Basic usage with automatic learning rate:

>>> import brainstate as brainstate
>>> import braintools as braintools
>>>
>>> # Create model
>>> model = brainstate.nn.Linear(10, 5)
>>>
>>> # Initialize Adafactor with auto learning rate
>>> optimizer = braintools.optim.Adafactor()
>>> optimizer.register_trainable_weights(model.states(brainstate.ParamState))

With explicit learning rate:

>>> # Explicit learning rate
>>> optimizer = braintools.optim.Adafactor(lr=1e-3)
>>> optimizer.register_trainable_weights(model.states(brainstate.ParamState))

With momentum for better convergence:

>>> # Add momentum (first moment)
>>> optimizer = braintools.optim.Adafactor(
...     lr=1e-3,
...     beta1=0.9
... )
>>> optimizer.register_trainable_weights(model.states(brainstate.ParamState))

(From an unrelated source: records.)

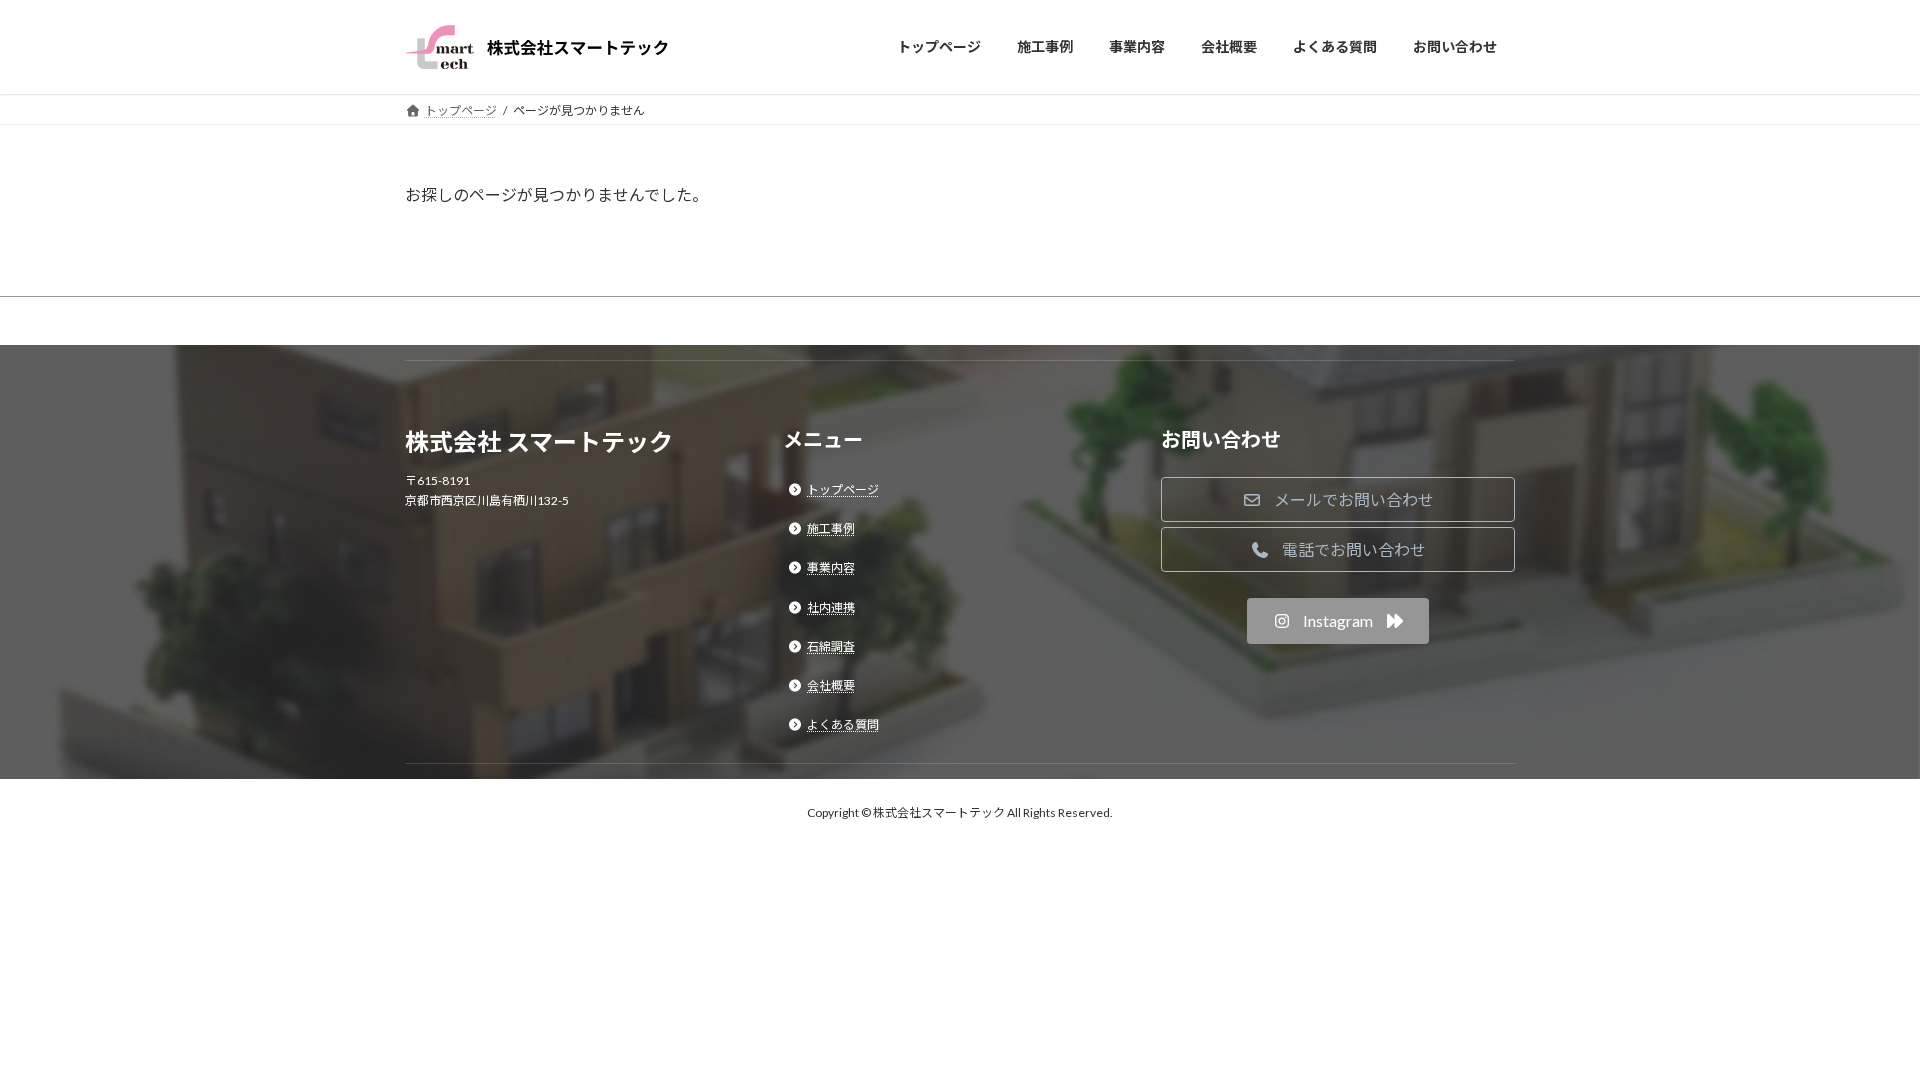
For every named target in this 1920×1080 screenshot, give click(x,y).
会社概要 (831, 685)
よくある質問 (843, 724)
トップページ (843, 489)
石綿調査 (831, 646)
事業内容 (831, 567)
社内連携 (831, 606)
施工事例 (831, 528)
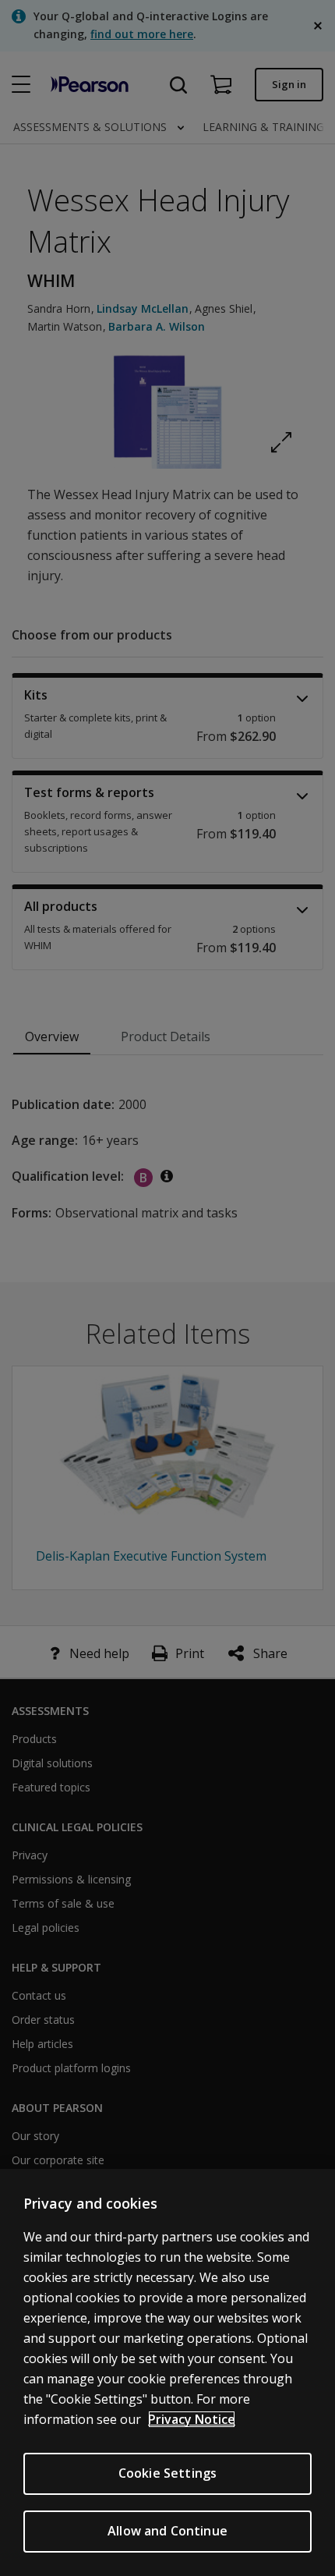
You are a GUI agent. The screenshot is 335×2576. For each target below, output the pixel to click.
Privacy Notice (191, 2419)
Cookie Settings (167, 2473)
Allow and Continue (167, 2530)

Non-factored mode for better accuracy:

>>> # Use full second moment (more memory)
>>> optimizer = braintools.optim.Adafactor(
...     lr=1e-3,
...     factored=False
... )
>>> optimizer.register_trainable_weights(model.states(brainstate.ParamState))

For large transformer training:

>>> import jax.numpy as jnp
>>>
>>> # Setup large transformer model
>>> model = brainstate.nn.Sequential(
...     brainstate.nn.Embedding(50000, 512),  # Large vocabulary
...     brainstate.nn.Linear(512, 512),
...     brainstate.nn.ReLU(),
...     brainstate.nn.Linear(512, 50000)
... )
>>>
>>> # Adafactor with factored mode for memory efficiency
>>> optimizer = braintools.optim.Adafactor(
...     lr=None,  # Adaptive learning rate
...     beta1=0.9,
...     factored=True,
...     clip_threshold=1.0
... )
>>> optimizer.register_trainable_weights(model.states(brainstate.ParamState))
>>>
>>> # Training step
>>> def train_step(tokens, targets):
...     def loss_fn():
...         logits = model(tokens)
...         return jnp.mean(
...             braintools.metric.softmax_cross_entropy(logits, targets)
...         )
...
...     grads = brainstate.transform.grad(loss_fn, model.states(brainstate.ParamState))()
...     optimizer.update(grads)
...     return loss_fn()
>>>
>>> # Train with large batches
>>> tokens = jnp.ones((128, 512), dtype=jnp.int32)
>>> targets = jnp.zeros((128, 50000))
>>> # loss = train_step(tokens, targets)

With weight decay and custom parameters:

>>> # Complete configuration
>>> optimizer = braintools.optim.Adafactor(
...     lr=1e-3,
...     eps=(1e-30, 1e-3),
...     clip_threshold=1.0,
...     decay_rate=-0.8,
...     beta1=0.9,
...     weight_decay=0.01,
...     factored=True
... )
>>> optimizer.register_trainable_weights(model.states(brainstate.ParamState))

See also

Adam

Standard adaptive moment estimation

AdamW

Adam with decoupled weight decay

SM3

Another memory-efficient adaptive optimizer

default_tx()[source]#

Create default gradient transformation with clipping and weight decay.